Conjunto de tareas
1. Traduce al inglés esta oración del testimonio de Inés Wildau: "En ambas ocasiones mi abuela vino con nosotros."
2. Responde según el testimonio de Inés Wildau:
(a) ¿Cuánto tiempo vivieron en la casa de Pilar?
(b) ¿En qué localidad alquilaron primero una casita?
(c) ¿En qué barrio vivían los padres y los dos hermanos?
3. Continúa el testimonio de Inés Wildau a partir de su última oración.

Columnas

Bien de familia

Testimonio de Inés Wildau (quinta parte).

Durante alrededor de dos años, vivimos en la casa de Pilar. Éramos mis abuelos maternos, Moisés –mi marido-, nuestra hija Pupi y yo. Al fallecer mi abuelo nos mudamos. Fueron dos veces en muy poco tiempo. En principio, alquilamos una casita en la localidad de Vicente López, muy cerca de la Ciudad de Buenos Aires. Después nos fuimos al barrio de Mataderos, ya dentro de la Ciudad. En ambas ocasiones mi abuela vino con nosotros. Mientras tanto, mis padres y mis dos hermanos estaban viviendo en Núñez, en otro sector de la misma Capital Federal. Al este nuevo destino –Mataderos- llegamos porque gracias a una amiga de mamá, nos ofrecieron trabajar como encargados del salón de una sinagoga de Larrazábal y Juan Bautista Alberdi, una muy tradicional esquina del barrio.

[Entradas de datos almacenados]
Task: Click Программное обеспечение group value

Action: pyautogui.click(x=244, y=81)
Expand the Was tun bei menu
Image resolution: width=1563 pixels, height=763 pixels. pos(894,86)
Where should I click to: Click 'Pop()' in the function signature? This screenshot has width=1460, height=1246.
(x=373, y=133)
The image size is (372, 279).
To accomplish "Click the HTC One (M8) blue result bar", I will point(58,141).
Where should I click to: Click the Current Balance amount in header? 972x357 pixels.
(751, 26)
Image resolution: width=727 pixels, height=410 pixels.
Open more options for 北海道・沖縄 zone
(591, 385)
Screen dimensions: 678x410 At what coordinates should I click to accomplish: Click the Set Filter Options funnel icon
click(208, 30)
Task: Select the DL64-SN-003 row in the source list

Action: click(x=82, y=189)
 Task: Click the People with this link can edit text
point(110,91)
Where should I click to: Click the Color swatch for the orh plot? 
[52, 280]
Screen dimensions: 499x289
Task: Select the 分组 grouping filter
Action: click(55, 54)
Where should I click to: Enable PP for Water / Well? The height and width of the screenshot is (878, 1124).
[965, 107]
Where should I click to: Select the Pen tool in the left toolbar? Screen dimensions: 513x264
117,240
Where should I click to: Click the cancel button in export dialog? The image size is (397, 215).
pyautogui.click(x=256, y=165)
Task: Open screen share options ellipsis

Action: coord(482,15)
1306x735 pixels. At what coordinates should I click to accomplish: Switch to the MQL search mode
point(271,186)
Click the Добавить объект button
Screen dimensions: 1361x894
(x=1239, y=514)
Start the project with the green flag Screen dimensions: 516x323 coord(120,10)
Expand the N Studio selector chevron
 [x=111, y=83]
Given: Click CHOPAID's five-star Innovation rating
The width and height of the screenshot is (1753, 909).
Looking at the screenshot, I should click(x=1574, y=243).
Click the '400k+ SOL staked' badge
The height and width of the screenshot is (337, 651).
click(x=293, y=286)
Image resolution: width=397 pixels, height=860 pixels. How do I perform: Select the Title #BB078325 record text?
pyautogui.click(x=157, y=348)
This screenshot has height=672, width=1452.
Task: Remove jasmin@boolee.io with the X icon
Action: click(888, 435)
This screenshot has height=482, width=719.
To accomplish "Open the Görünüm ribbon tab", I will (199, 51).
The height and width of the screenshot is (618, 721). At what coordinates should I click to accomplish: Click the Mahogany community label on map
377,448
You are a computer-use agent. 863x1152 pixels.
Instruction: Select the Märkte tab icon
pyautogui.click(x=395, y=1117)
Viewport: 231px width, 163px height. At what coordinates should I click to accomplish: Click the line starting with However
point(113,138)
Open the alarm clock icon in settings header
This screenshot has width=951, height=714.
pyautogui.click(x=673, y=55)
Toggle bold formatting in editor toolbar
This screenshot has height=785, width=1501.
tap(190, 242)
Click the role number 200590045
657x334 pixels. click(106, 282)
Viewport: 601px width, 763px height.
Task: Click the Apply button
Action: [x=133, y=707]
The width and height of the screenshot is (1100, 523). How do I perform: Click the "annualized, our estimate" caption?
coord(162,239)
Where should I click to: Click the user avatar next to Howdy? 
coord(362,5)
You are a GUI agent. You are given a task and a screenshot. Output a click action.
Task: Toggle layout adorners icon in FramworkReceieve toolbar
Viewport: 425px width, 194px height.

Respuestas
1. On both occasions my grandmother came with us.

2.
(a) Alrededor de dos años.
(b) En Vicente López.
(c) En Núñez.

3.
De todas maneras, Moisés prosiguió normalmente con su empleo en la empresa gráfica. Acá, no sé si habremos llegado a permanecer un par de años, porque en poco tiempo, pasaron muchas cosas: yo me enfermé y estuve internada tres semanas hasta que los médicos descubrieron el diagnóstico y me operaron de la vesícula. Recién pudieron darme el alta más o menos al mes de haberme internado. En ese lapso a Pupi, que había empezado el jardín de infantes, tuvimos que llevarla a lo de mis padres. Pero por aquel entonces mi papá también se enfermó. Primero le dio un infarto, luego otro… En 1962, falleció. Ellos ya se habían mudado de Núñez a Martínez, en la zona norte del Gran Buenos Aires. Y luego del fallecimiento de papá ahí fuimos a vivir también nosotros. Moisés y yo nos acomodamos arriba, en un altillo. Pupi dormía en la pieza con mamá. Además estaban Fredo y Juan –mis hermanos- y Muty, mi abuela. Todos en la misma vivienda.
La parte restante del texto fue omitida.